Camelus thomasi Temporal range: 1.2–0.5 Ma PreꞒ Ꞓ O S D C P T J K Pg N ↓

Scientific classification
- Kingdom: Animalia
- Phylum: Chordata
- Class: Mammalia
- Order: Artiodactyla
- Family: Camelidae
- Genus: Camelus
- Species: †C. thomasi
- Binomial name: †Camelus thomasi (Pomel, 1893)

= Camelus thomasi =

- Genus: Camelus
- Species: thomasi
- Authority: (Pomel, 1893)

Extinct species of camel

Camelus thomasi (also known as Thomas' Camel) is an extinct species of camel from the Early-Mid Pleistocene of North Africa. It is known primarily from Tighennif (Ternifine) in Algeria. Fossils from northern Sudan, Israel and Palestine dated to the Late Pleistocene have been included under C. thomasi, but they are now considered to belong to different species, making C. thomasi a strictly Northwest African species.

== Description ==
Camelus thomasi was larger than any living species of camel.

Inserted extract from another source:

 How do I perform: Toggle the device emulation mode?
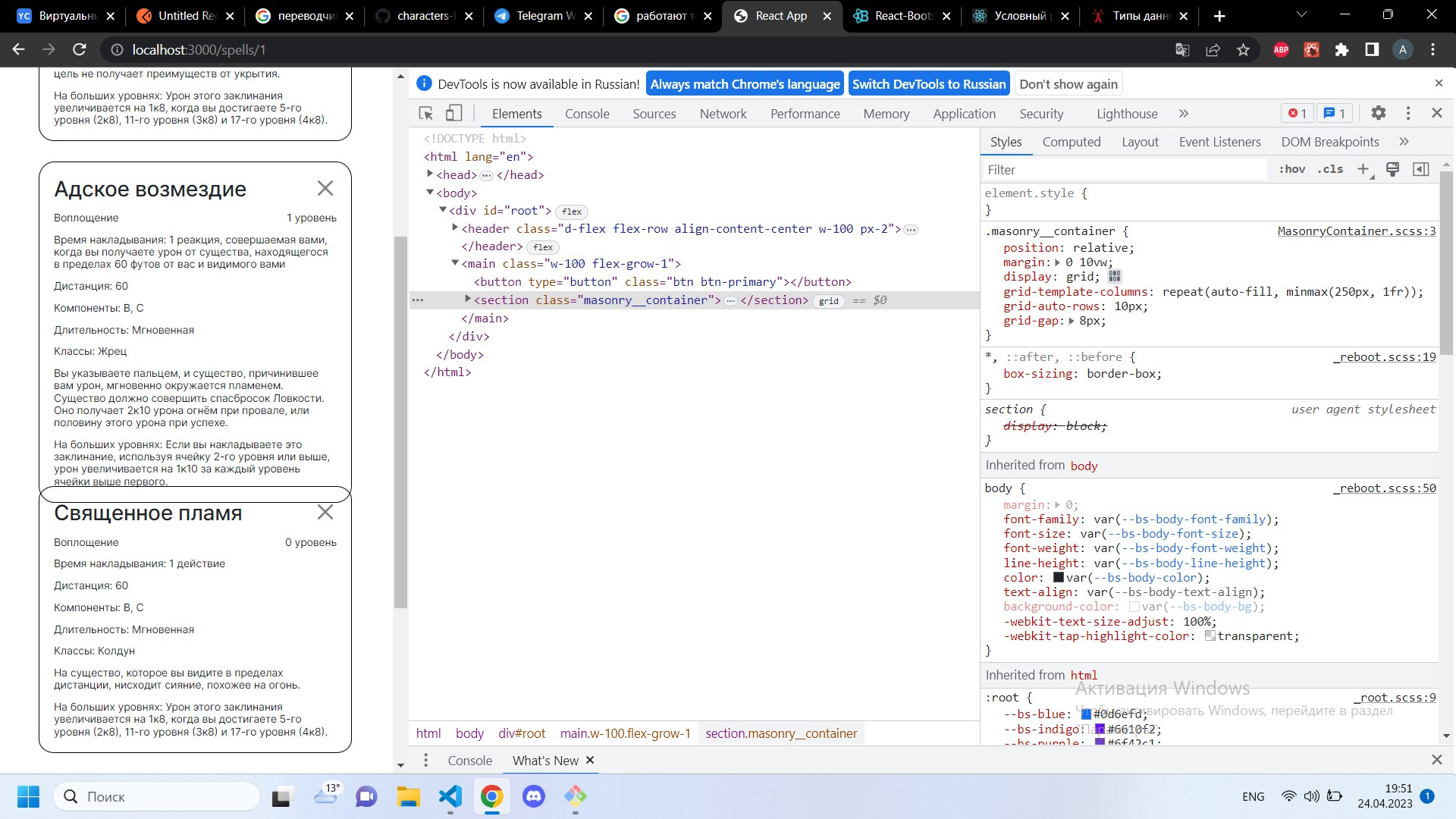pos(453,112)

Other defining characteristics include pachyostosis especially marked in the mandible, broad molars with strong styles, and several unique cranial features. Some studies have linked it as a possible ancestor to the dromedary, while others suggest it may be more closely related to the Bactrian camel of central Asia. However, a 2018 study revealed such assertions to be lacking any scientific basis, and C. thomasi appears to not be closely related to any living camel.